─── SOURCE MATERIAL ───

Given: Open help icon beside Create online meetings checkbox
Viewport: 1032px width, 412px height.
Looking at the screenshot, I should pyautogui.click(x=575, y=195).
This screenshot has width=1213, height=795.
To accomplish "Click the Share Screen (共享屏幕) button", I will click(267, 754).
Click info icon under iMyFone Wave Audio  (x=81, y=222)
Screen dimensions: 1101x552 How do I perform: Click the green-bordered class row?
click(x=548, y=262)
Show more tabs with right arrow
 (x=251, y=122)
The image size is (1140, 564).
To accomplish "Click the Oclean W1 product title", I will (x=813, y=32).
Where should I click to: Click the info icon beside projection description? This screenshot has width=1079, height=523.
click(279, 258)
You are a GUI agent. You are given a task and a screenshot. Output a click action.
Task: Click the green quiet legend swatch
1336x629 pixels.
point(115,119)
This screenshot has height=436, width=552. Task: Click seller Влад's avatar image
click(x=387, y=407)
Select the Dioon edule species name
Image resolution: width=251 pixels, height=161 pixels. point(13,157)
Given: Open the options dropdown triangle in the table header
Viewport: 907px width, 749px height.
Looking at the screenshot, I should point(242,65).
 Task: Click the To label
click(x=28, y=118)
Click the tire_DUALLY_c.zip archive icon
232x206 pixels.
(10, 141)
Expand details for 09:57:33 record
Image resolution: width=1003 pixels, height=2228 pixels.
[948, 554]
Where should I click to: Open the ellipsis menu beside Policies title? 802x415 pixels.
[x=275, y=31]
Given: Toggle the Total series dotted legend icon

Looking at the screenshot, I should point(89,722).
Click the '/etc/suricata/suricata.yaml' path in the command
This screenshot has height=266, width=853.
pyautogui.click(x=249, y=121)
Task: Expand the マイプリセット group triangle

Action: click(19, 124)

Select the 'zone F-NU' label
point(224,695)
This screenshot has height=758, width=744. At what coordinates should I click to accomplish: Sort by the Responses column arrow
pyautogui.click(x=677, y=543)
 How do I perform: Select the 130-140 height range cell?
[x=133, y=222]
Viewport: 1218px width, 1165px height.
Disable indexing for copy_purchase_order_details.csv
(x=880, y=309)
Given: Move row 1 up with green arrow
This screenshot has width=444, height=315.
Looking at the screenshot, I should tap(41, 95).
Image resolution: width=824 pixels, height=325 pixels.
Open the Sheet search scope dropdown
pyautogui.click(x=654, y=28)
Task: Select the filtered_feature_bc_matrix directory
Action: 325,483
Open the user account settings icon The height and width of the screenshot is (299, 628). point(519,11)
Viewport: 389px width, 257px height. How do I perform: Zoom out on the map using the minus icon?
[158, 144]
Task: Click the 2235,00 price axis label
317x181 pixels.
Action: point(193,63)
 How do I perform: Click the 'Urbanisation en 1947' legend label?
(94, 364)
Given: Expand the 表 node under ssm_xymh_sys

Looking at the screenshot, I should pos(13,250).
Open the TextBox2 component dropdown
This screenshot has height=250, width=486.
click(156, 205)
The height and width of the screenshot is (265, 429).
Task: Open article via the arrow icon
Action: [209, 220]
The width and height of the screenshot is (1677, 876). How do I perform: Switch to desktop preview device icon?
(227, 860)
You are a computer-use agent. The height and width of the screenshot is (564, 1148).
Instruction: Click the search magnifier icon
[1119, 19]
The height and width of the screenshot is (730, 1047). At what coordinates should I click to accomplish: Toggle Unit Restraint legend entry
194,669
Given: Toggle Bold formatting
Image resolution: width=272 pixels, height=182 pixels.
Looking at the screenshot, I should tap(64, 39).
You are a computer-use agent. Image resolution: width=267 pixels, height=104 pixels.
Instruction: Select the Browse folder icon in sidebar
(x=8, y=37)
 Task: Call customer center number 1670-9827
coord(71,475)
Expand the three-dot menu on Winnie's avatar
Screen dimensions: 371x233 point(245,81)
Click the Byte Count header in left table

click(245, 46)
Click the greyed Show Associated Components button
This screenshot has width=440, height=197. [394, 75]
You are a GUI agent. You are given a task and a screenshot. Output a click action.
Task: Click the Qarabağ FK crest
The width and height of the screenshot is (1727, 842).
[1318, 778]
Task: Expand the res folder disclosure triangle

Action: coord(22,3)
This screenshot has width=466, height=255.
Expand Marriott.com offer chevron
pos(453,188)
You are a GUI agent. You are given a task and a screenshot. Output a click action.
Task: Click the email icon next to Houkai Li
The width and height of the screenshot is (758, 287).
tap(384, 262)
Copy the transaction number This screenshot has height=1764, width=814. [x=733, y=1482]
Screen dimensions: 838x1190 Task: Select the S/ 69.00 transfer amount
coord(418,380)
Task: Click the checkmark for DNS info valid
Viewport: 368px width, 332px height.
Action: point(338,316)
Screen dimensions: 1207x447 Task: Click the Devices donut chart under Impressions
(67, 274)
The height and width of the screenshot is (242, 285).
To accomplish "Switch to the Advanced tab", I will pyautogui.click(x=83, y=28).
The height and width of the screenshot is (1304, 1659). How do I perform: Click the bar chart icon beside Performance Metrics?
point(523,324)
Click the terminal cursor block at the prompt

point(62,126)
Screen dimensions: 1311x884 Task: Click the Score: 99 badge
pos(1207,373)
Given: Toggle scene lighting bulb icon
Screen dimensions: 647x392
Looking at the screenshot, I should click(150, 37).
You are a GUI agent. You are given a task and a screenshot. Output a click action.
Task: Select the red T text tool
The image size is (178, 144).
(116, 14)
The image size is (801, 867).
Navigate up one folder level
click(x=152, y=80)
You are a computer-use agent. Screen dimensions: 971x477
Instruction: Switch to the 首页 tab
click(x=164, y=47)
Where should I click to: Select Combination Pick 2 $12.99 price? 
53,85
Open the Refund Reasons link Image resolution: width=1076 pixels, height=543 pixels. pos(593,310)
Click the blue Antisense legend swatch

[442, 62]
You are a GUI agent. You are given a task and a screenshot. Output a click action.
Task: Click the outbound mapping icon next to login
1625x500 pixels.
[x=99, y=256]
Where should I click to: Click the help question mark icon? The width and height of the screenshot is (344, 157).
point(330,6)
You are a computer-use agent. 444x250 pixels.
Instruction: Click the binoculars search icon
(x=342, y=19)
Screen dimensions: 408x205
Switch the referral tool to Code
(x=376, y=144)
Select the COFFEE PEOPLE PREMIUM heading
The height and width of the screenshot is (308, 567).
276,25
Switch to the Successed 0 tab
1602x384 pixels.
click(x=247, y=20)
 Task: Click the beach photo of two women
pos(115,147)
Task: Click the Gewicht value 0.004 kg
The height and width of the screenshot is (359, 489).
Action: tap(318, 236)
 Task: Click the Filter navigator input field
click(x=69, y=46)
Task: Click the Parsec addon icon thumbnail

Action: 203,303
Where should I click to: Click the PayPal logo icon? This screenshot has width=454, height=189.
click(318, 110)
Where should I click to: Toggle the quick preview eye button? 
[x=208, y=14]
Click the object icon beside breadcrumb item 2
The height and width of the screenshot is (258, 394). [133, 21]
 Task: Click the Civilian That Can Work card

───

WORK ORDER
All the entries above need to be repeated word for word.

TASK RESPONSE
Given: Open help icon beside Create online meetings checkbox
Viewport: 1032px width, 412px height.
Looking at the screenshot, I should pyautogui.click(x=575, y=195).
This screenshot has width=1213, height=795.
To accomplish "Click the Share Screen (共享屏幕) button", I will click(267, 754).
Click info icon under iMyFone Wave Audio  (x=81, y=222)
Screen dimensions: 1101x552 How do I perform: Click the green-bordered class row?
click(x=548, y=262)
Show more tabs with right arrow
 (x=251, y=122)
The image size is (1140, 564).
To accomplish "Click the Oclean W1 product title", I will (x=813, y=32).
Where should I click to: Click the info icon beside projection description? This screenshot has width=1079, height=523.
click(279, 258)
You are a GUI agent. You are given a task and a screenshot. Output a click action.
Task: Click the green quiet legend swatch
1336x629 pixels.
point(115,119)
This screenshot has height=436, width=552. Task: Click seller Влад's avatar image
click(x=387, y=407)
Select the Dioon edule species name
Image resolution: width=251 pixels, height=161 pixels. point(13,157)
Given: Open the options dropdown triangle in the table header
Viewport: 907px width, 749px height.
Looking at the screenshot, I should point(242,65).
 Task: Click the To label
click(x=28, y=118)
Click the tire_DUALLY_c.zip archive icon
232x206 pixels.
(10, 141)
Expand details for 09:57:33 record
Image resolution: width=1003 pixels, height=2228 pixels.
[948, 554]
Where should I click to: Open the ellipsis menu beside Policies title? 802x415 pixels.
[x=275, y=31]
Given: Toggle the Total series dotted legend icon

Looking at the screenshot, I should point(89,722).
Click the '/etc/suricata/suricata.yaml' path in the command
This screenshot has height=266, width=853.
pyautogui.click(x=249, y=121)
Task: Expand the マイプリセット group triangle

Action: click(19, 124)

Select the 'zone F-NU' label
point(224,695)
This screenshot has height=758, width=744. At what coordinates should I click to accomplish: Sort by the Responses column arrow
pyautogui.click(x=677, y=543)
 How do I perform: Select the 130-140 height range cell?
[x=133, y=222]
Viewport: 1218px width, 1165px height.
Disable indexing for copy_purchase_order_details.csv
(x=880, y=309)
Given: Move row 1 up with green arrow
This screenshot has width=444, height=315.
Looking at the screenshot, I should tap(41, 95).
Image resolution: width=824 pixels, height=325 pixels.
Open the Sheet search scope dropdown
pyautogui.click(x=654, y=28)
Task: Select the filtered_feature_bc_matrix directory
Action: 325,483
Open the user account settings icon The height and width of the screenshot is (299, 628). point(519,11)
Viewport: 389px width, 257px height. How do I perform: Zoom out on the map using the minus icon?
[158, 144]
Task: Click the 2235,00 price axis label
317x181 pixels.
Action: point(193,63)
 How do I perform: Click the 'Urbanisation en 1947' legend label?
(94, 364)
Given: Expand the 表 node under ssm_xymh_sys

Looking at the screenshot, I should pos(13,250).
Open the TextBox2 component dropdown
This screenshot has height=250, width=486.
click(156, 205)
The height and width of the screenshot is (265, 429).
Task: Open article via the arrow icon
Action: [209, 220]
The width and height of the screenshot is (1677, 876). How do I perform: Switch to desktop preview device icon?
(227, 860)
You are a computer-use agent. The height and width of the screenshot is (564, 1148).
Instruction: Click the search magnifier icon
[1119, 19]
The height and width of the screenshot is (730, 1047). At what coordinates should I click to accomplish: Toggle Unit Restraint legend entry
194,669
Given: Toggle Bold formatting
Image resolution: width=272 pixels, height=182 pixels.
Looking at the screenshot, I should tap(64, 39).
You are a computer-use agent. Image resolution: width=267 pixels, height=104 pixels.
Instruction: Select the Browse folder icon in sidebar
(x=8, y=37)
 Task: Call customer center number 1670-9827
coord(71,475)
Expand the three-dot menu on Winnie's avatar
Screen dimensions: 371x233 point(245,81)
Click the Byte Count header in left table

click(245, 46)
Click the greyed Show Associated Components button
This screenshot has width=440, height=197. [394, 75]
You are a GUI agent. You are given a task and a screenshot. Output a click action.
Task: Click the Qarabağ FK crest
The width and height of the screenshot is (1727, 842).
[1318, 778]
Task: Expand the res folder disclosure triangle

Action: coord(22,3)
This screenshot has width=466, height=255.
Expand Marriott.com offer chevron
pos(453,188)
You are a GUI agent. You are given a task and a screenshot. Output a click action.
Task: Click the email icon next to Houkai Li
The width and height of the screenshot is (758, 287).
tap(384, 262)
Copy the transaction number This screenshot has height=1764, width=814. [x=733, y=1482]
Screen dimensions: 838x1190 Task: Select the S/ 69.00 transfer amount
coord(418,380)
Task: Click the checkmark for DNS info valid
Viewport: 368px width, 332px height.
Action: point(338,316)
Screen dimensions: 1207x447 Task: Click the Devices donut chart under Impressions
(67, 274)
The height and width of the screenshot is (242, 285).
To accomplish "Switch to the Advanced tab", I will pyautogui.click(x=83, y=28).
The height and width of the screenshot is (1304, 1659). How do I perform: Click the bar chart icon beside Performance Metrics?
point(523,324)
Click the terminal cursor block at the prompt

point(62,126)
Screen dimensions: 1311x884 Task: Click the Score: 99 badge
pos(1207,373)
Given: Toggle scene lighting bulb icon
Screen dimensions: 647x392
Looking at the screenshot, I should click(150, 37).
You are a GUI agent. You are given a task and a screenshot. Output a click action.
Task: Select the red T text tool
The image size is (178, 144).
(116, 14)
The image size is (801, 867).
Navigate up one folder level
click(x=152, y=80)
You are a computer-use agent. Screen dimensions: 971x477
Instruction: Switch to the 首页 tab
click(x=164, y=47)
Where should I click to: Select Combination Pick 2 $12.99 price? 
53,85
Open the Refund Reasons link Image resolution: width=1076 pixels, height=543 pixels. pos(593,310)
Click the blue Antisense legend swatch

[442, 62]
You are a GUI agent. You are given a task and a screenshot. Output a click action.
Task: Click the outbound mapping icon next to login
1625x500 pixels.
[x=99, y=256]
Where should I click to: Click the help question mark icon? The width and height of the screenshot is (344, 157).
point(330,6)
You are a computer-use agent. 444x250 pixels.
Instruction: Click the binoculars search icon
(x=342, y=19)
Screen dimensions: 408x205
Switch the referral tool to Code
(x=376, y=144)
Select the COFFEE PEOPLE PREMIUM heading
The height and width of the screenshot is (308, 567).
276,25
Switch to the Successed 0 tab
1602x384 pixels.
click(x=247, y=20)
 Task: Click the beach photo of two women
pos(115,147)
Task: Click the Gewicht value 0.004 kg
The height and width of the screenshot is (359, 489).
Action: tap(318, 236)
 Task: Click the Filter navigator input field
click(x=69, y=46)
Task: Click the Parsec addon icon thumbnail

Action: 203,303
Where should I click to: Click the PayPal logo icon? This screenshot has width=454, height=189.
click(318, 110)
Where should I click to: Toggle the quick preview eye button? 
[x=208, y=14]
Click the object icon beside breadcrumb item 2
The height and width of the screenshot is (258, 394). [133, 21]
 Task: Click the Civilian That Can Work card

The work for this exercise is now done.